Supplied text
All 3D conformal RT plans were based on contrast CT 3 mm slices, for a prescribed dose of 50 Gy in 25 once-daily fractions. The esophageal clinical target volume (CTV) was manually delineated as a 2 cm distal and 2 cm proximal expansion along the esophagus from the gross primary tumor, and a 1 cm radial expansion. The planning target volume was an additional 1 cm proximal-distal expansion from the CTV and an extra 0.5 cm radially. Lung volume receiving 20 Gy or higher was constrained to be <25% of the total lung volume.

None of the SCOPE1 patients in the validation cohort received post-RT surgery. The majority of patients were male (145/258, 56%) with either mid- or lower-esophageal tumors (226/258, 87.6%) and mean endoscopy-defined tumor length of 5.6 cm. Toxicity scoring according to CTCAE (v3.0) was carried out at baseline, during each chemotherapy cycle, at 24 weeks and then every 3 months thereafter.

Previously Published Dyspnea Model Parameters

The model M1 (2) consisted of the following predictors: age, WHO performance status (WHO-PS) before start of RT, nicotine use (non-/ex-smoker vs. current smoker), FEV₁ at baseline and mean lung dose in Gy. The predictors used in model M2 (3) were dyspnea score before start of RT, cardiac comorbidity, FEV₁ at baseline, tumor location (upper vs. middle/lower lobes of lung) and sequential chemotherapy. Multivariate logistic regression analysis was performed to build M1 and M2. The coefficients used in the models are summarized in Table 2. Both models defined adverse outcomes as dyspnea grade 2 or higher within 6 months of the end of (chemo)-radiotherapy.

TABLE 2

Table 2. Coefficients obtained from the multivariate logistic regression in the first (M1) (2) and second (M2) (3) dyspnea models.

Model Assumptions and Missing-Values Imputation

The previous M1 and M2 had been developed on, and validated in, primary lung cancer patients. However, Forced Expiratory Volume (i.e., FEV₁), smoking status and lung tumor location (lobe) were uniformly absent from the esophageal SCOPE1 dataset. We assumed (based on the trial protocol) that all SCOPE1 patients received chemotherapy and we simulated different population scenarios for smoking status. For the model M2, we further assumed that unintended radiation dose for esophageal cancers were most analogous to RT for lung tumors in lower and/or middle lung lobes.

Since FEV₁ was a predictor in both M1 and M2, we imputed the missing FEV₁ measurements of the SCOPE1 patients from available data in the model M1 development cohort while blinded to the dyspnea outcome. The imputation was based on categorical regression for WHO-PS = 0, WHO-PS = 1 and WHO-PS ≥2. A statistically significant fit for FEV1 (in % of total expired volume) was found using the model:

\begin{array}{l} F E V 1 (i n %) = 82.0 i f W H O - P S = 0 \\ F E V 1 (i n %) = 74.7 i f W H O - P S = 1 \\ F E V 1 (i n %) = 67.3 i f W H O - P S \geq 2 \end{array}

Distributed Learning

External validation was performed using the same distributed methodology as published by Deist et al. (21), Jochems et al. (22) and Shi et al. (23) using the Varian Learning Portal (VLP, Varian Medical Systems, Palo Alto, CA) v1.0. A validation algorithm containing model coefficients of M1 and M2 were remotely distributed from the investigator site to the validation site via a secured http channel. The SCOPE1 data was parsed using a radiation oncology-specific semantic ontology into the Web 3.0-standard resource descriptor format (RDF). The distributed validation algorithm executes as a purely site-specific local computation by querying the local RDF repository. Only the summary classification results of validation on the SCOPE1 cohort was returned to the investigator site. Security and privacy settings within VLP blocked transfer and exposure of patient-level records from the validation site to the investigator. Previous studies (21–23) have proven that the algorithm converges to the same result as if all of the patient data was locally processed on site by an investigator. The workflow of the distributed learning approach is shown in Figure 1.

Source information

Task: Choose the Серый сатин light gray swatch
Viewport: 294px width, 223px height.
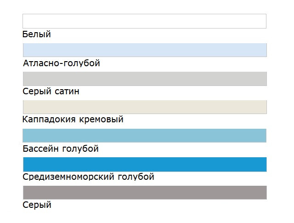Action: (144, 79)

--

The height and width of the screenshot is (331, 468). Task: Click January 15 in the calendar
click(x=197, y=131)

Assigned task 1
Copy the stretch of the dyspnea model text from "The model M1 (2)" through "end of (chemo)-radiotherapy.", swapping "dyspnea" for "breathlessness".
Assigned task 2
According to the dyspnea model text, what predictors make up model M1?
Assigned task 3
Write the next part of the dyspnea model text, starting after its final sentence.

Task answer 1
The model M1 (2) consisted of the following predictors: age, WHO performance status (WHO-PS) before start of RT, nicotine use (non-/ex-smoker vs. current smoker), FEV₁ at baseline and mean lung dose in Gy. The predictors used in model M2 (3) were breathlessness score before start of RT, cardiac comorbidity, FEV₁ at baseline, tumor location (upper vs. middle/lower lobes of lung) and sequential chemotherapy. Multivariate logistic regression analysis was performed to build M1 and M2. The coefficients used in the models are summarized in Table 2. Both models defined adverse outcomes as breathlessness grade 2 or higher within 6 months of the end of (chemo)-radiotherapy.

Task answer 2
- Age
- WHO performance status (WHO-PS) before start of RT
- Nicotine use (non-/ex-smoker vs. current smoker)
- FEV₁ at baseline
- Mean lung dose in Gy

Task answer 3
FIGURE 1

Figure 1. Generalized workflow of the distributed learning approach used in this study. D1 and D2 indicate the development cohorts used to develop the original RILD models M1 and M2. V1 and V2 indicate the validation cohorts for M1 and M2, respectively. CI indicates confidence interval.

Statistical Analysis

The validation algorithm was deployed in MATLAB, version 9.0 (MathWorks, Natick, MA). Discrimination of predictive model was evaluated using the area under the receiver-operator curve (AUC) metric (24). The AUC metric was estimated by bootstrapping (1,000 resamples). Calibration of the predictive model was assessed using calibration plots. The logistic recalibration was performed through fitting a logistic regression model by the linear predictor as the only covariate, which leads to an updated model without changing discrimination performance (25, 26).

Results

Out of 258 available validation cases in the SCOPE1 dataset, 46 and 3 patients, respectively, were excluded from the validation due to missing values of mean lung dose for validation of model M1 and baseline scores of cardiac comorbidity and dyspnea for validation of model M2. A total of 212 patients and 255 patients were available to externally validate model M1 and M2. In the validation cohort for M1 (V1), there were 31 patients (14.3%) manifesting dyspnea grade 2 or higher within 6 months of RT. In the validation cohort for M2 (V2), 38 patients (14.9%) manifested dyspnea at the equivalent time point.

To investigate the effect of smoking status on the performance of M1 in the external validation cohort, smoking status was assigned to (i) all smokers, (ii) non-smokers, and (iii) randomly and repeat 1,000 iterations. The test yielded the AUC of 0.68 ± 0.053, 0.68 ± 0.054, and 0.65 ± 0.04, respectively by bootstrap sampling. Although the smoking status a missing predictor for esophageal validation cohort, there was no statistically significant difference in performance observed based on a bootstrapped Wilcoxon test between the three scenarios (p = 0.34, p = 0.17, p = 0.11). Therefore, we set it randomly in the validation cohort.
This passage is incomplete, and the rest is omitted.